Checkmarx
Profile
Checkmarx is a unified application security platform that consolidates Static Application Security Testing (SAST), Dynamic Application Security Testing (DAST), Software Composition Analysis (SCA), API security, container scanning, Infrastructure as Code analysis, and secrets detection into a single integrated solution. Founded in 2006 and currently owned by private equity firm Hellman & Friedman, the platform serves over 1,700 enterprise customers across 70 countries, including 40 percent of Fortune 100 companies. Checkmarx addresses the complexity of securing applications throughout the software development lifecycle by correlating findings across multiple testing methodologies through its Application Security Posture Management (ASPM) engine, reducing alert noise and enabling teams to prioritize genuinely exploitable vulnerabilities rather than overwhelming developers with undifferentiated vulnerability counts.
Focus
Checkmarx solves the fundamental challenge of maintaining strong security posture while enabling developer velocity by consolidating disparate application security testing tools into a unified platform. Traditional approaches using separate point tools for SAST, DAST, SCA, and other testing methodologies create tool sprawl, fragmented workflows, overwhelming alert volumes, and lack of context about which vulnerabilities genuinely impact business risk. The platform targets enterprise organizations with substantial development teams, complex technology stacks, and regulated compliance requirements. By correlating signals across code, cloud, and supply chain through its ASPM engine, Checkmarx surfaces only the most relevant, exploitable issues, dramatically improving signal-to-noise ratio and enabling data-driven prioritization of remediation efforts based on exploitability, business impact, and organizational context.
Background
Checkmarx was founded in 2006 by Emmanuel Benzaquen and Maty Siman in Israel, pioneering static application security testing as a market category. The company received an $84 million investment from Insight Partners in 2015, enabling expansion from approximately 150 to over 700 employees. In April 2020, Hellman & Friedman acquired Checkmarx for $1.15 billion, with TPG holding a minority interest and Insight Partners retaining a stake. Sandeep Johri assumed the CEO role in February 2023, bringing extensive experience from leading Tricentis and growing HP's software division from $600 million to $3.5 billion in revenue. The platform is actively maintained with regular releases and serves notable customers including SAP, Samsung, and Salesforce, plus substantial government and public sector representation.
Main features
Comprehensive static application security testing with high-accuracy code analysis
Checkmarx SAST analyzes application source code without requiring compilation, identifying vulnerabilities through advanced code graph analysis that understands data flows and execution paths rather than surface-level patterns. The scanner supports 75+ programming languages and frameworks including Java, Python, C#, C++, Go, Swift, JavaScript, TypeScript, PHP, Ruby, and COBOL, providing coverage for virtually any enterprise technology stack. The platform executes hundreds of pre-configured security analysis queries against internal code graph representations, with organizations able to customize detection rules through the Checkmarx Auditor tool for organization-specific security policies and compliance requirements. Independent benchmarking demonstrates a 0.98 true positive rate and 1.94 percent false negative rate, significantly outperforming competitors while identifying more than twice as many genuine vulnerabilities.

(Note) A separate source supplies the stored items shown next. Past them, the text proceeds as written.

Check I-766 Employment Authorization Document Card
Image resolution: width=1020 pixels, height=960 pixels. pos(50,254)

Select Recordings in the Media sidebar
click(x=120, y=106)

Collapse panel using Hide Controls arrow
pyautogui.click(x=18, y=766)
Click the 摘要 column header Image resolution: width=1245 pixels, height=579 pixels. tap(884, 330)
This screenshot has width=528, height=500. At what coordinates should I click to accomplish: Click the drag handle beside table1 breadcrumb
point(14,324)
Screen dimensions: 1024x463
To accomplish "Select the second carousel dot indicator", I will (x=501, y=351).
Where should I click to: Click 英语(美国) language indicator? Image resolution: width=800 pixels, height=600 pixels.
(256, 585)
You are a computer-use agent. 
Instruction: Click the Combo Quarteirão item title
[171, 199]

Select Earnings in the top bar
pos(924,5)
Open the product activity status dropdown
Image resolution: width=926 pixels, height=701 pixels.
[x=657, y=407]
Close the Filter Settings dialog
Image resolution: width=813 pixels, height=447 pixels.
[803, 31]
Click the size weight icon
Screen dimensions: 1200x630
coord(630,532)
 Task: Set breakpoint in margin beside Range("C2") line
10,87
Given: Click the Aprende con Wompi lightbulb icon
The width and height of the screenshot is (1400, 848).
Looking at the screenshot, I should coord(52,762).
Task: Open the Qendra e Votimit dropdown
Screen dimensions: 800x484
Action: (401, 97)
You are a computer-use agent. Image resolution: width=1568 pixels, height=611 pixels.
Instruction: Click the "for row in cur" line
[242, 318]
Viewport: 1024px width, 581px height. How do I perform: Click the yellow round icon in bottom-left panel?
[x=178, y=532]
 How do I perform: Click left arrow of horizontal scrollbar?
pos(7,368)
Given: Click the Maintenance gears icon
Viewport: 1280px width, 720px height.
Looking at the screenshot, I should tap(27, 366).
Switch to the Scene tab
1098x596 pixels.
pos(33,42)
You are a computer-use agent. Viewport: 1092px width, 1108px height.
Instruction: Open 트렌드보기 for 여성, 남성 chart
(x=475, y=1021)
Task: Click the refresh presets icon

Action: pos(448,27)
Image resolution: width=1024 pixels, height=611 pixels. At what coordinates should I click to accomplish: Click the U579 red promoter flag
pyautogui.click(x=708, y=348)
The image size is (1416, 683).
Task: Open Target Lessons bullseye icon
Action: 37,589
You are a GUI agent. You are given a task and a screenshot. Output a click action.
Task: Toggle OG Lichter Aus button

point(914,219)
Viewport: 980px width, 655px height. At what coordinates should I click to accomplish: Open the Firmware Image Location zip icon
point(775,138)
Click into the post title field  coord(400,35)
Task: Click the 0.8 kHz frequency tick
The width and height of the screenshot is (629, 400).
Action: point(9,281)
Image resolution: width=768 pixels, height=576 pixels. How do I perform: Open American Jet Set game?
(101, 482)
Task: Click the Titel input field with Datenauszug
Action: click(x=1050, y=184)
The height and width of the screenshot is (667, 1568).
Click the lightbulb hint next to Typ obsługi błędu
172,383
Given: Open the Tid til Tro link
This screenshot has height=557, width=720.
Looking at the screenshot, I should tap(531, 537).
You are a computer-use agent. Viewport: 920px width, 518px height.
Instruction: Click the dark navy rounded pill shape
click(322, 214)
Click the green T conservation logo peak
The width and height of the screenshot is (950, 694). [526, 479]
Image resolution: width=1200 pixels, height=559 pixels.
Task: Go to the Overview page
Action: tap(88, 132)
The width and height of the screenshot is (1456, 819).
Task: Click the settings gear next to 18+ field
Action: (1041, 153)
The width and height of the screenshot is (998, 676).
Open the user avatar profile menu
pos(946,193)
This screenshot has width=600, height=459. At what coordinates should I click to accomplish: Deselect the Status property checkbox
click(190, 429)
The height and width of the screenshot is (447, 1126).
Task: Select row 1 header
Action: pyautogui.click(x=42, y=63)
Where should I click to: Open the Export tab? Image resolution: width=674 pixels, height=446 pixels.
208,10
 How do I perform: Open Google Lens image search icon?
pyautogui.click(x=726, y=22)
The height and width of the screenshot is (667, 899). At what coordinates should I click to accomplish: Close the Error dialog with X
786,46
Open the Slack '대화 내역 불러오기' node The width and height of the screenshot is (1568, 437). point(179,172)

Software composition analysis with exploitable path detection
Checkmarx SCA identifies, prioritizes, and enables remediation of vulnerabilities in open-source components by scanning dependency manifest files and resolving dependencies against comprehensive vulnerability databases. The platform supports major package managers including npm, Maven, NuGet, and PIP across diverse technology stacks. A distinguishing capability is Exploitable Path analysis, which determines whether vulnerable open-source components are actually invoked during application execution, addressing the critical challenge where teams often incorporate libraries containing known vulnerabilities but never execute the vulnerable code paths. This capability enables teams to prioritize remediation on vulnerabilities posing genuine risk rather than spending effort on theoretical issues that cannot be exploited in their specific implementation context.
Application security posture management with intelligent risk correlation
Checkmarx ASPM aggregates data from multiple testing methodologies—SAST, DAST, SCA, API security, container scanning, and IaC analysis—correlating findings across code, cloud, and supply chain to surface only the most relevant, exploitable issues. The platform applies proprietary algorithms to identify exploitable paths, business context, and relative risk, providing aggregated risk scoring for each application that accounts for exploitability, business impact, and organizational context. This correlation capability addresses the fundamental reality that organizations discover far more vulnerabilities than they can remediate in reasonable timeframes, enabling AppSec teams to make data-driven decisions about where to focus remediation efforts. The unified visibility and control across entire application portfolios enables centralized policy management, compliance reporting, and strategic security decision making.